母が始めたのは

「なにやってんの?」

背後から、いきなり蓮の声がした。

自室にこもっていたはずが、いつの間にかめぐみの肩越しにスマホをのぞき込んでいる。表示されているのは、「初心者限定10連ガチャ」なる画面。実は会社の夏季休暇に入ったタイミングで、蓮のやっているゲームアプリをダウンロードしてみたのだ。

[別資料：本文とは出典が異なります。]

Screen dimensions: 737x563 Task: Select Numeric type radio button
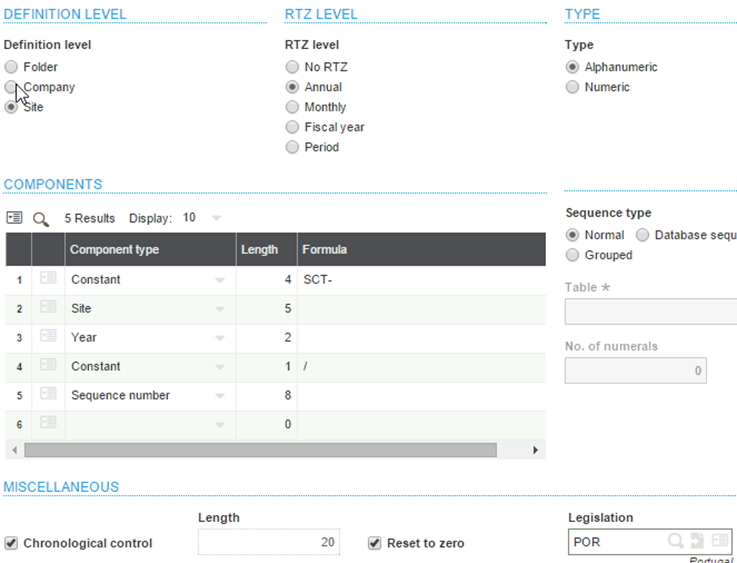572,87
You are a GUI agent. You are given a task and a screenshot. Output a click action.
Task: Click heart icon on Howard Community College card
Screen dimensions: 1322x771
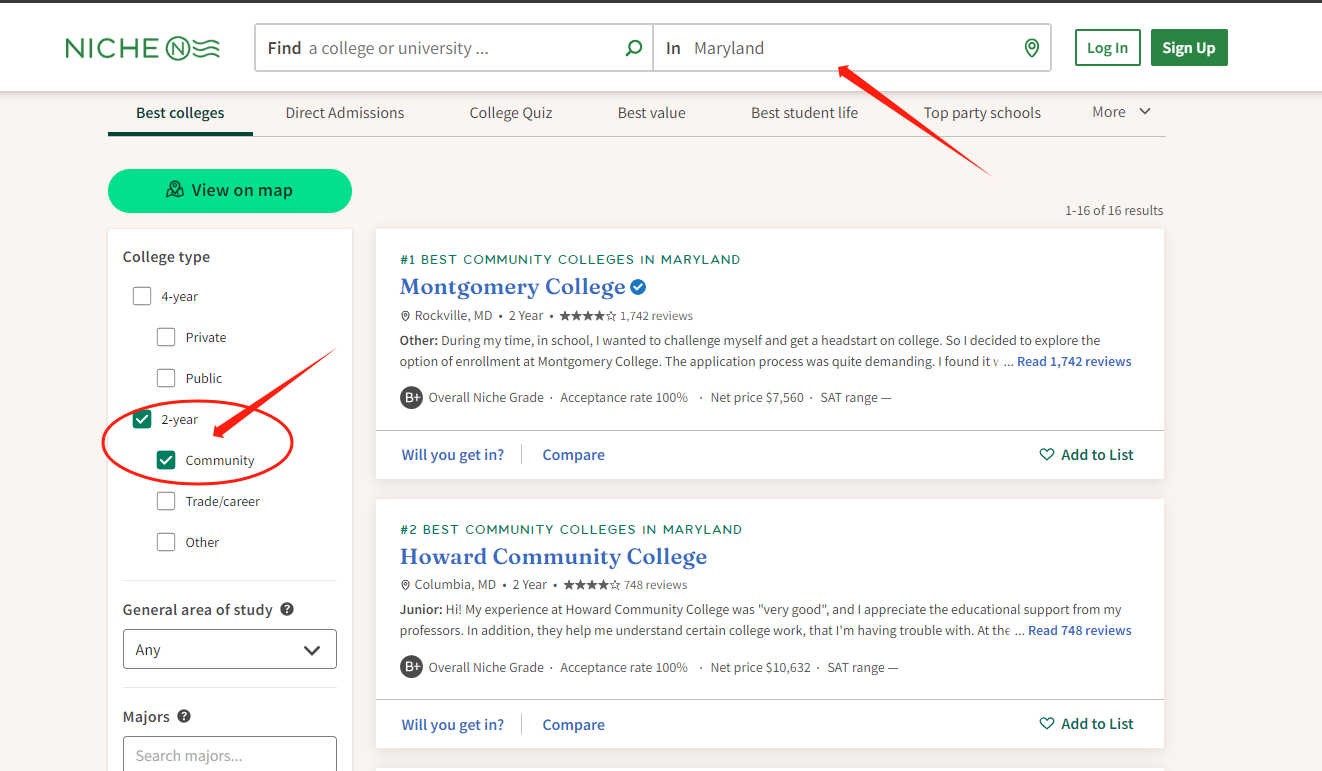tap(1047, 724)
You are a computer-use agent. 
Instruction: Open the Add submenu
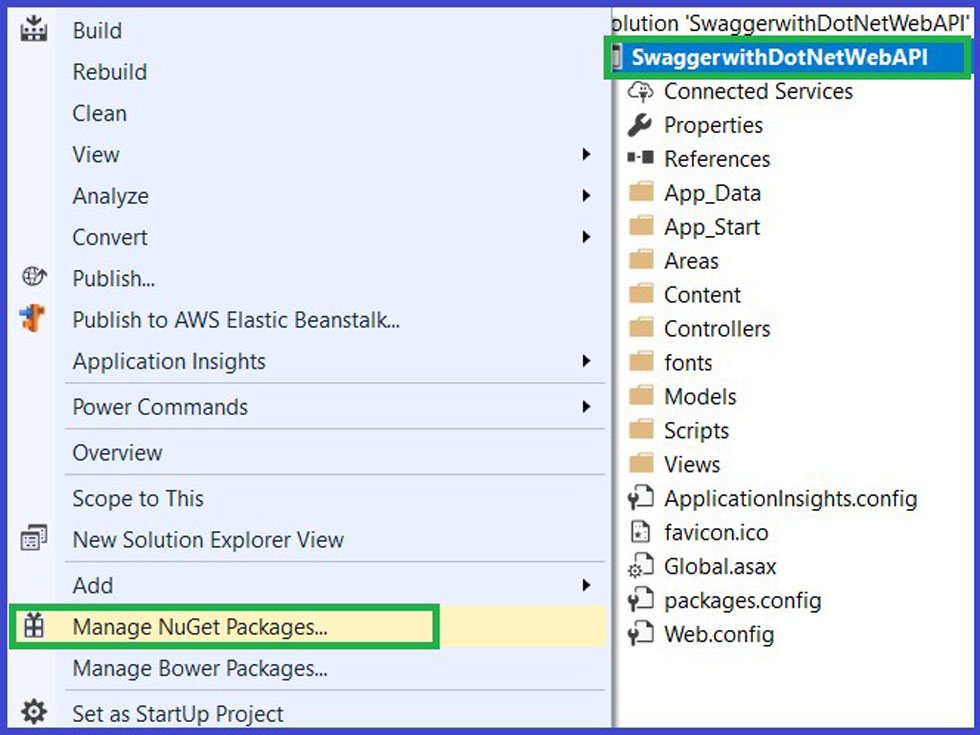588,586
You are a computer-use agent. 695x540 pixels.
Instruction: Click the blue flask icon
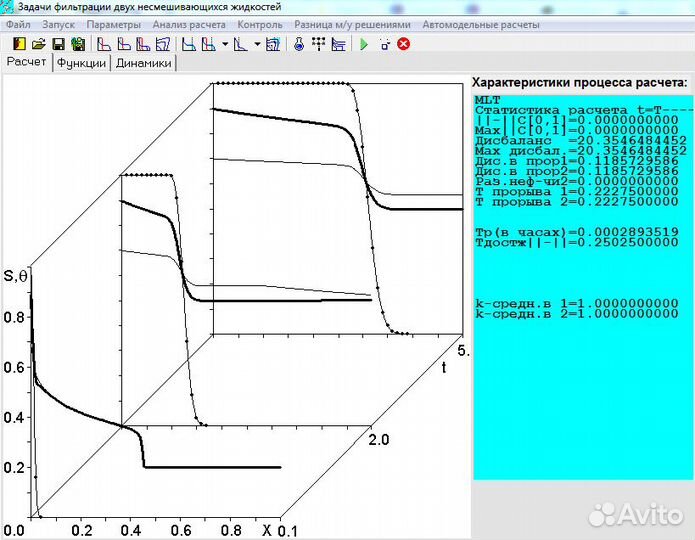click(298, 44)
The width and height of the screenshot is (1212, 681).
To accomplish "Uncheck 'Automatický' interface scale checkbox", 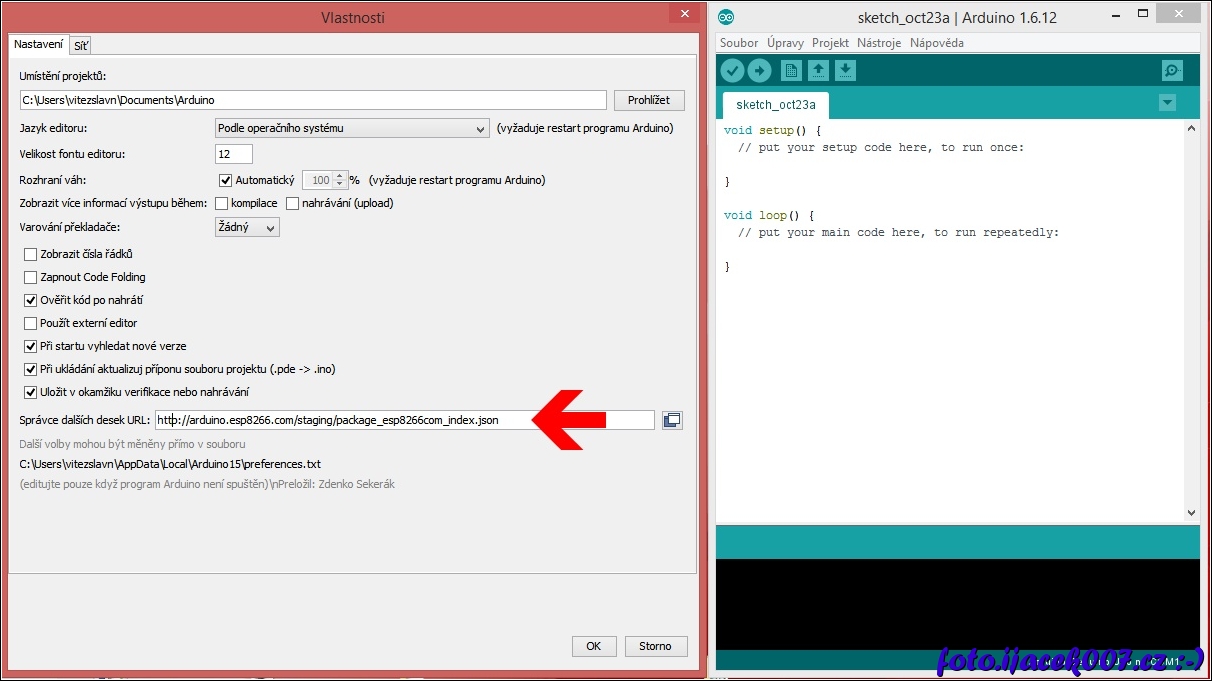I will [x=225, y=180].
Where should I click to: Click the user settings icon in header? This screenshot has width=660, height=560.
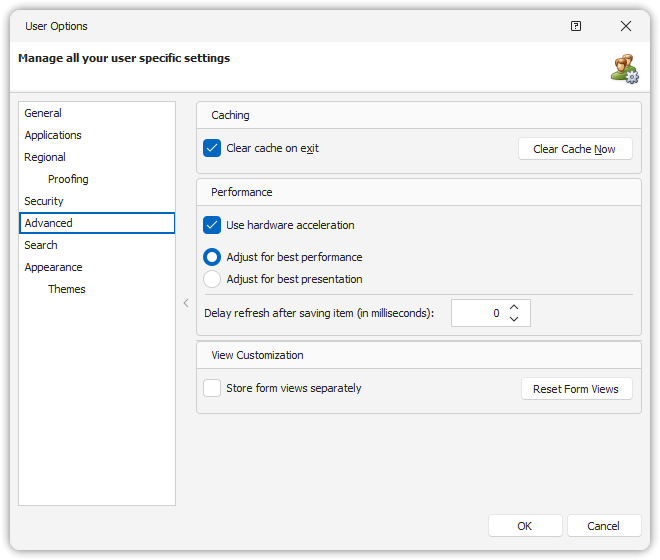625,68
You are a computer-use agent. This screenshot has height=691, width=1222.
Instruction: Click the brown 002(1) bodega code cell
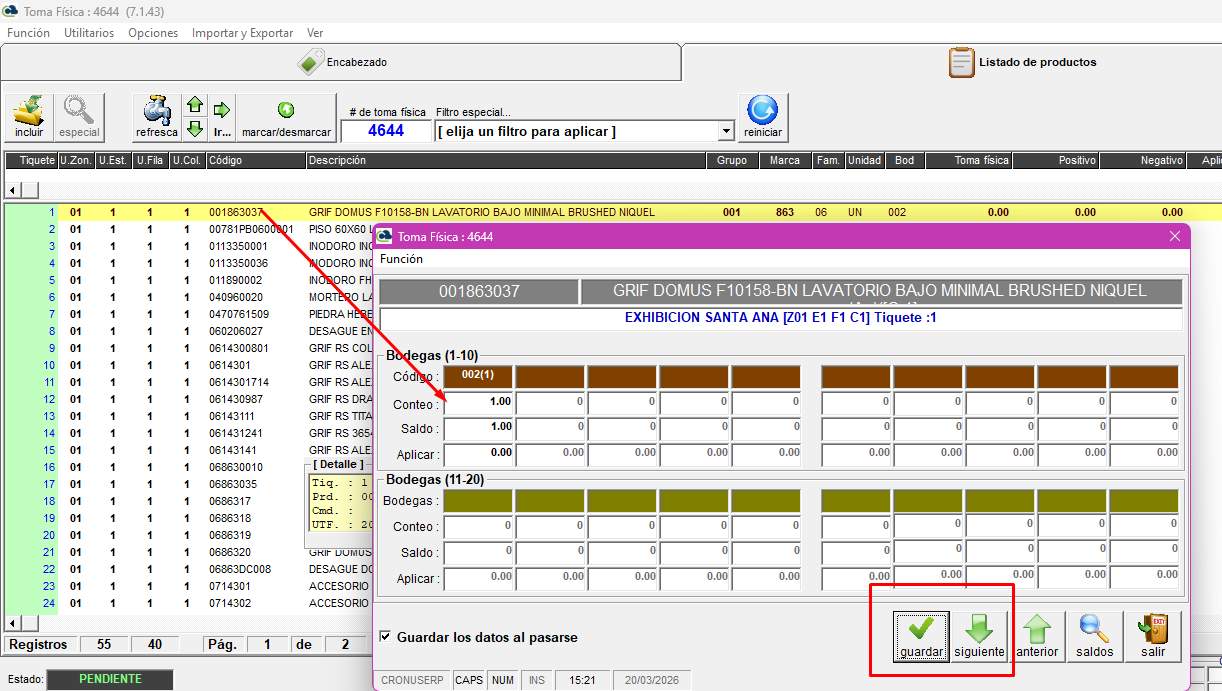[x=478, y=375]
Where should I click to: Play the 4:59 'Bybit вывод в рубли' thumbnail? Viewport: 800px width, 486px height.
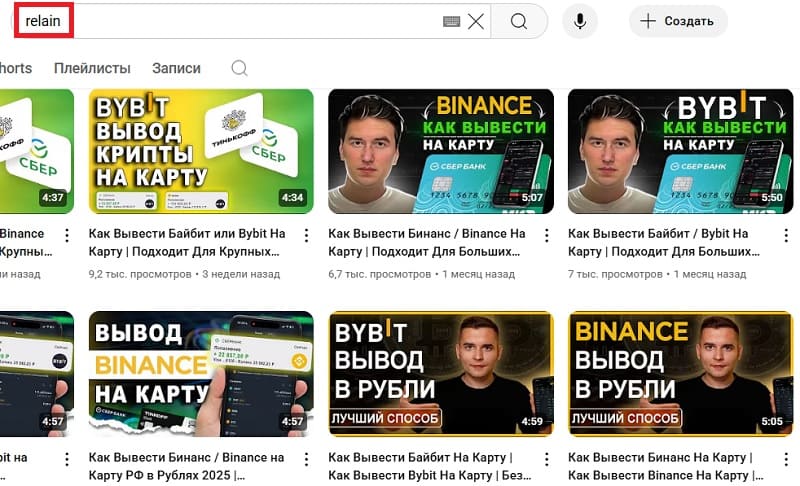point(440,373)
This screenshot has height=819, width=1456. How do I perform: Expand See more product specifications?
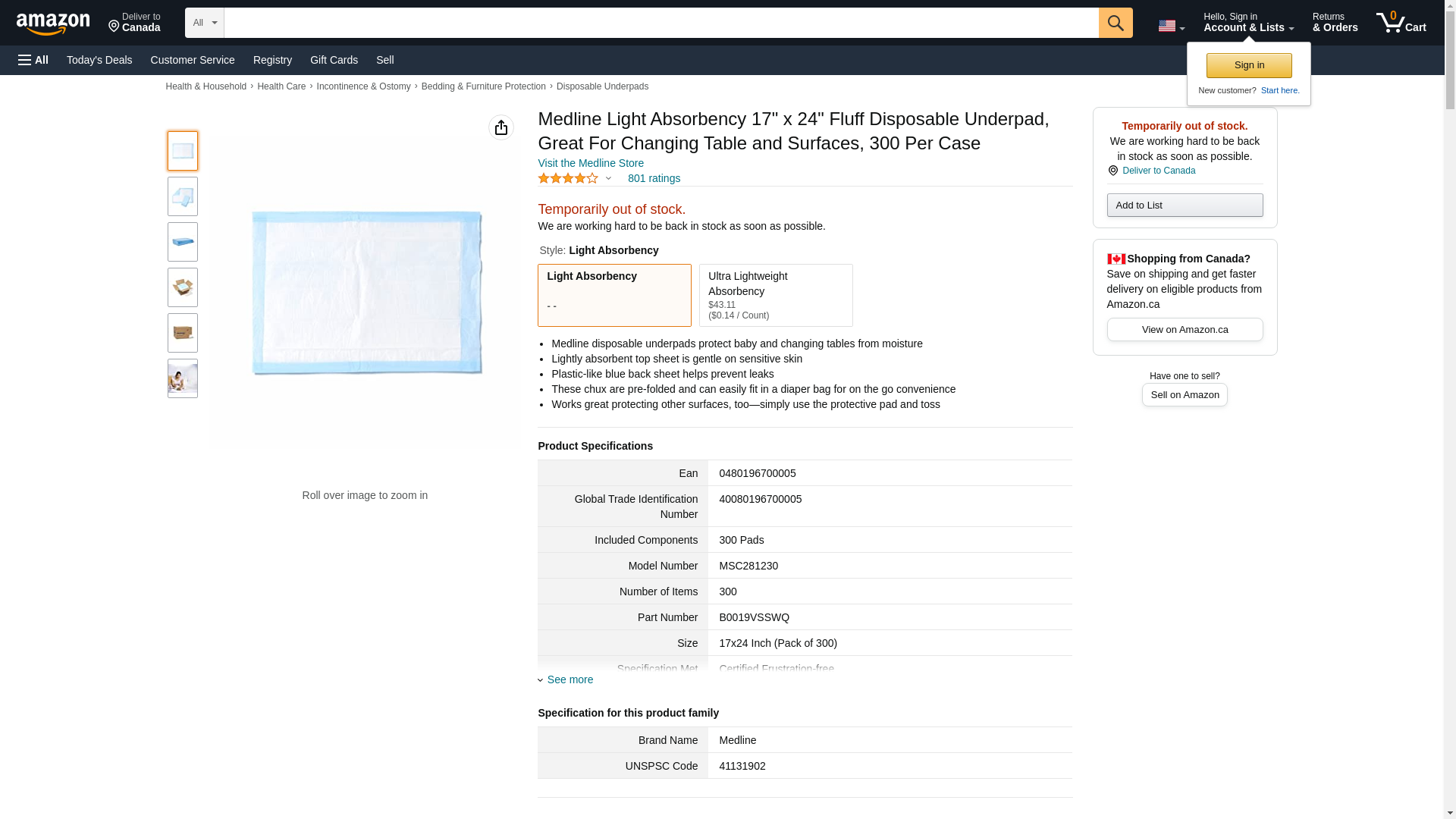(x=570, y=679)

「ああ、これ……暇だからちょっと試してみようと思って」

「え、これ今引いたの? ちょ、もったいない……」

「もったいない?」

「初心者ガチャは、イベント期間中のほうが当たりやすいんだってば。あと、先にログボでもらえる石はためといて……」

普段の蓮からは想像もつかないほどの熱量。どうやらスイッチが入ってしまったらしい。

「なに言ってるか、さっぱりよ」

めぐみが笑うと、蓮は少しむくれたように頬をふくらませた。

「お母さん、下手くそすぎ」

「初心者ですから。っていうか、これって運でしょ?」

「うーん、まあそうだけど……タイミングとか、演出スキップしない方が出やすい説もあるし」

「都市伝説じゃないの?」

そんなふうに話しているうちに、めぐみのガチャ結果が表示された。キャラのアイコンがキラキラと光って、蓮が目を見張る。

「……え、UR出たじゃん」

「え? これ、すごいの?」

「マジかよ……」

しばらく呆然とした蓮が、小さくため息をついた。

「お母さんって、ほんと運だけは良いよね」

「たぶん、日頃の行いが良いからじゃない?」

恨めしそうにこちらの画面を見ている蓮に向かって、めぐみはにやりと笑ってみせた。

※複数の事例から着想を得たフィクションです。実在の人物や団体などとは関係ありません。